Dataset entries
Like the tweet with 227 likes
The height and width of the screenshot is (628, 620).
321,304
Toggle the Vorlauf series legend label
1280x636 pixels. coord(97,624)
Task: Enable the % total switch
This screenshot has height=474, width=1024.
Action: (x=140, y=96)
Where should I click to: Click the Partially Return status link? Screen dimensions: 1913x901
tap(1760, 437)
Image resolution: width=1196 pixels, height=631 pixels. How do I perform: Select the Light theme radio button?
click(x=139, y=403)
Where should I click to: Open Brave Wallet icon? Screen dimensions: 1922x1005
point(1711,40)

BRIEF: Please copy all of the data above exactly.

OUTPUT FOR THIS TASK:
Like the tweet with 227 likes
The height and width of the screenshot is (628, 620).
321,304
Toggle the Vorlauf series legend label
1280x636 pixels. coord(97,624)
Task: Enable the % total switch
This screenshot has height=474, width=1024.
Action: (x=140, y=96)
Where should I click to: Click the Partially Return status link? Screen dimensions: 1913x901
tap(1760, 437)
Image resolution: width=1196 pixels, height=631 pixels. How do I perform: Select the Light theme radio button?
click(x=139, y=403)
Where should I click to: Open Brave Wallet icon? Screen dimensions: 1922x1005
point(1711,40)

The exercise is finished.